Some days I feel like I'm constantly telling him not to do something. I seem to spend my time plucking him down from cabinets he's trying to scale like Edmund Hillary. Or I'll be trying to grab something from him that he shouldn't have and he knows it. He'll look at me with a cheeky expression, show me what's in his hand and then run off at full speed laughing as he knows I'll take chase. I swear he's going to be a serious contender to Usain Bolt's records soon. The boy is fast.
But I'm enjoying it.
I'm enjoying watching him explore his new and exciting world. I'm enjoying the fun he brings to our lives. I'm enjoying the fact he absolutely loves his sleep. I'm enjoying his cuddles when he's tired. I'm enjoying his loving and incredible bond with his big sister - we will both miss her on a daily basis in September - the kids generally play so lovely together.

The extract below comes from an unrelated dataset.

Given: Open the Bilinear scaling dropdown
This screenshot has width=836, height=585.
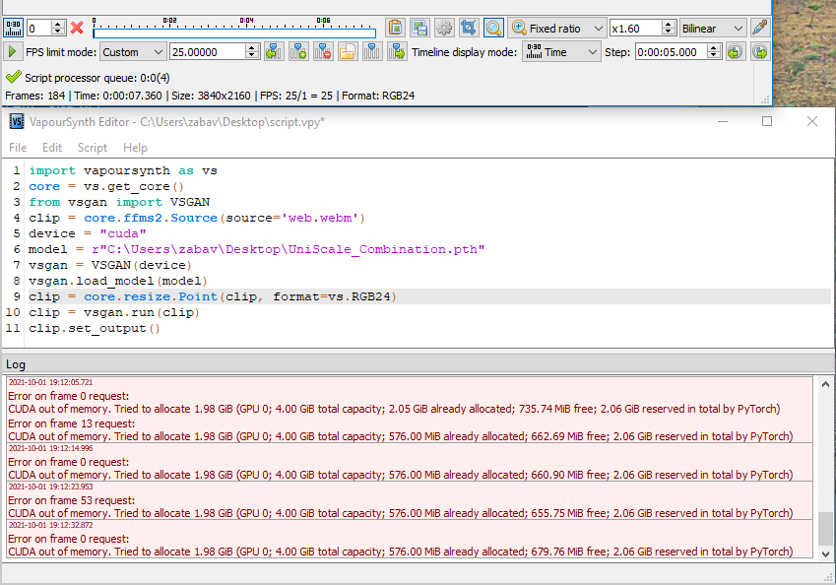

Yes, I'm enjoying my kids and I'm enjoying my life.
Each and every day (even when it's not a particularly good day) I am so thankful that both my children are here with us and happy and healthy.
I feel truly blessed.
Blessed with a beautiful family, supportive parents and Sister, amazing friends (both near and far) and a wonderful home.
What more could a girl (I can still call myself a girl at almost 40, can't I?) possibly want?
I guess I want my blogging mojo to return for the sake of these two as I love having somewhere to look back on a record of their lives and I want them to have it to read when they're older.
I am hopeful it will return in full force but, for now, I'm sure they will understand mummy has taken a little break.